* About this exercise:
Where the records hold the string "click", show the whole line it sits on.

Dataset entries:
• • •

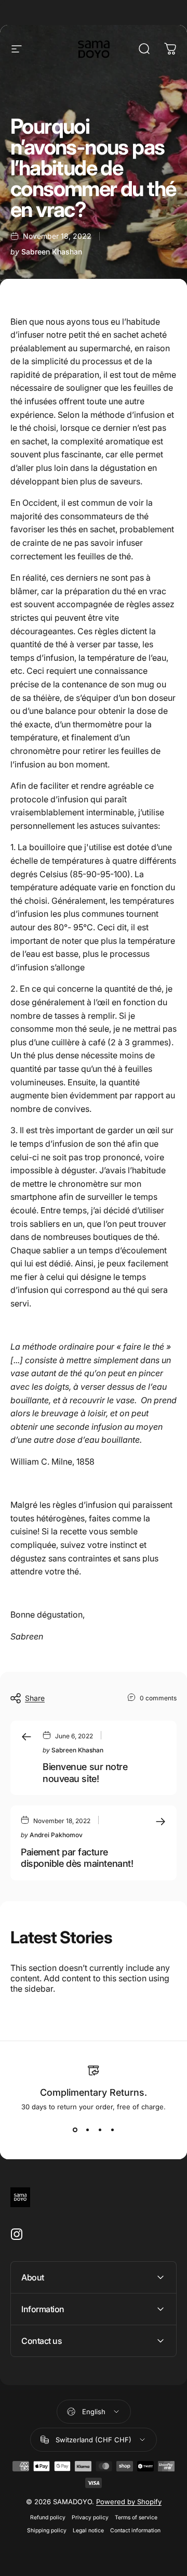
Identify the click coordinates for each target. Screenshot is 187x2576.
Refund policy (47, 2517)
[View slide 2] (87, 2129)
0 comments (158, 1698)
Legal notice (88, 2530)
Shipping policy (46, 2530)
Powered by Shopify (129, 2501)
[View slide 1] (75, 2129)
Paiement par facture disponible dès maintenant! (77, 1858)
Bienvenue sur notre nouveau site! (85, 1772)
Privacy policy (90, 2517)
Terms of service (136, 2517)
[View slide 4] (112, 2129)
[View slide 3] (100, 2129)
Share (35, 1698)
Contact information (135, 2530)
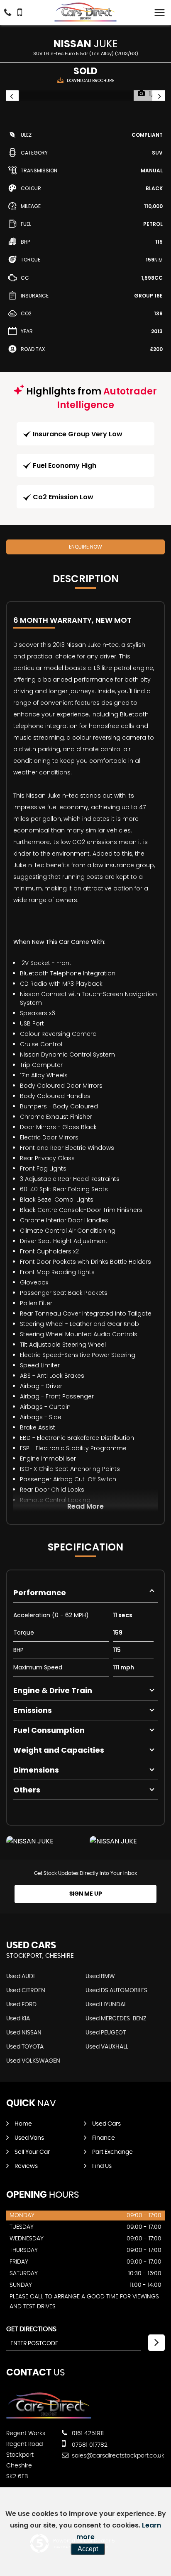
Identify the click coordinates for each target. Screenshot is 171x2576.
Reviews (26, 2166)
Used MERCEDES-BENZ (116, 2019)
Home (23, 2124)
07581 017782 (88, 2445)
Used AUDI (20, 1976)
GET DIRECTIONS (31, 2329)
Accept (88, 2548)
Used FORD (21, 2005)
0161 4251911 (87, 2433)
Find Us (102, 2166)
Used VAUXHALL (107, 2047)
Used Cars (106, 2124)
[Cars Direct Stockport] (85, 12)
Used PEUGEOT (106, 2033)
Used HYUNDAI (105, 2005)
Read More (85, 1506)
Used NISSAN (24, 2033)
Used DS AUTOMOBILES (116, 1990)
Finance (103, 2138)
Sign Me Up (85, 1894)
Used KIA (18, 2019)
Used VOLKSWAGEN (33, 2061)
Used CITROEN (25, 1990)
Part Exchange (112, 2152)
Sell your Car (32, 2152)
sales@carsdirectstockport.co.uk (117, 2456)
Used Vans (29, 2138)
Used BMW (100, 1976)
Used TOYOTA (25, 2047)
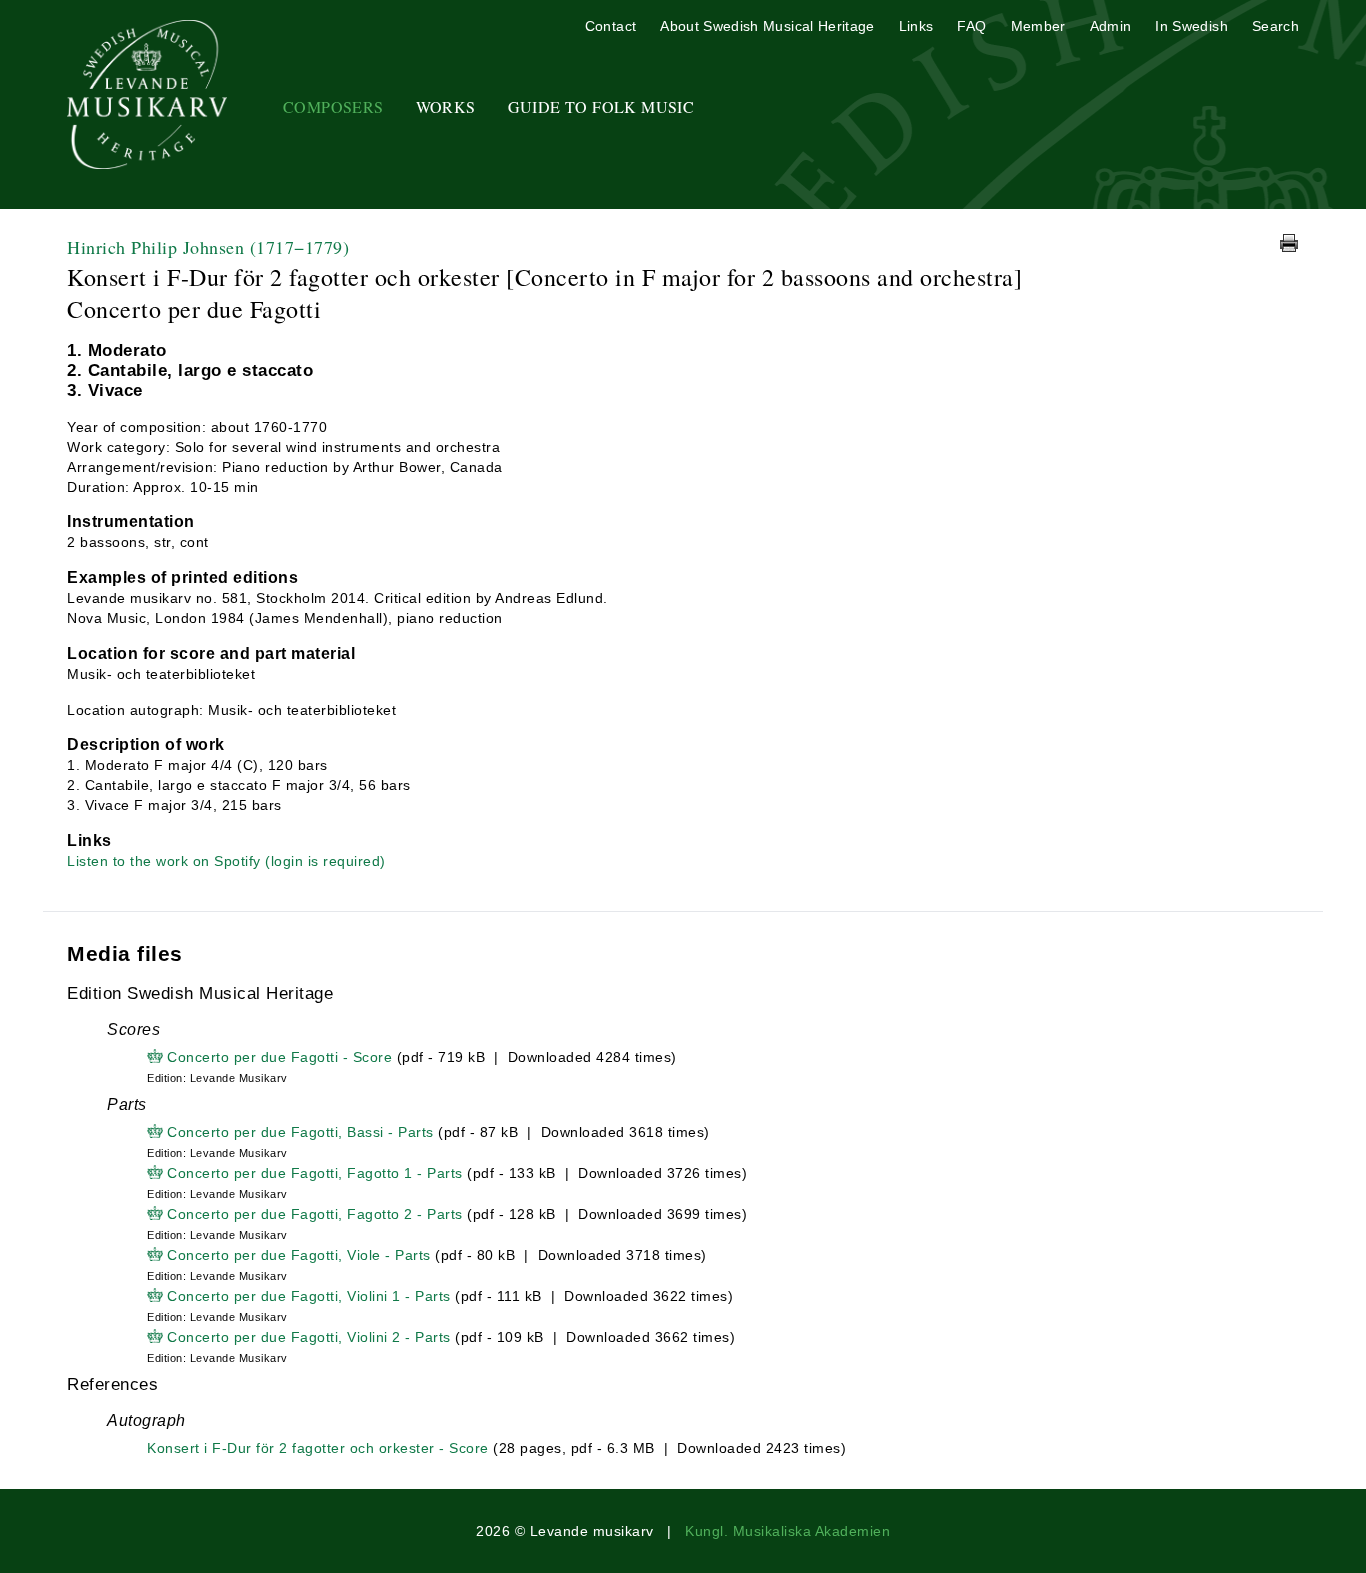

• • •

* Result for this task:
Identify the click coordinates for each target. Screenshot is 187x2576.
Identify the click coordinates for each target. Screenshot is 171x2576.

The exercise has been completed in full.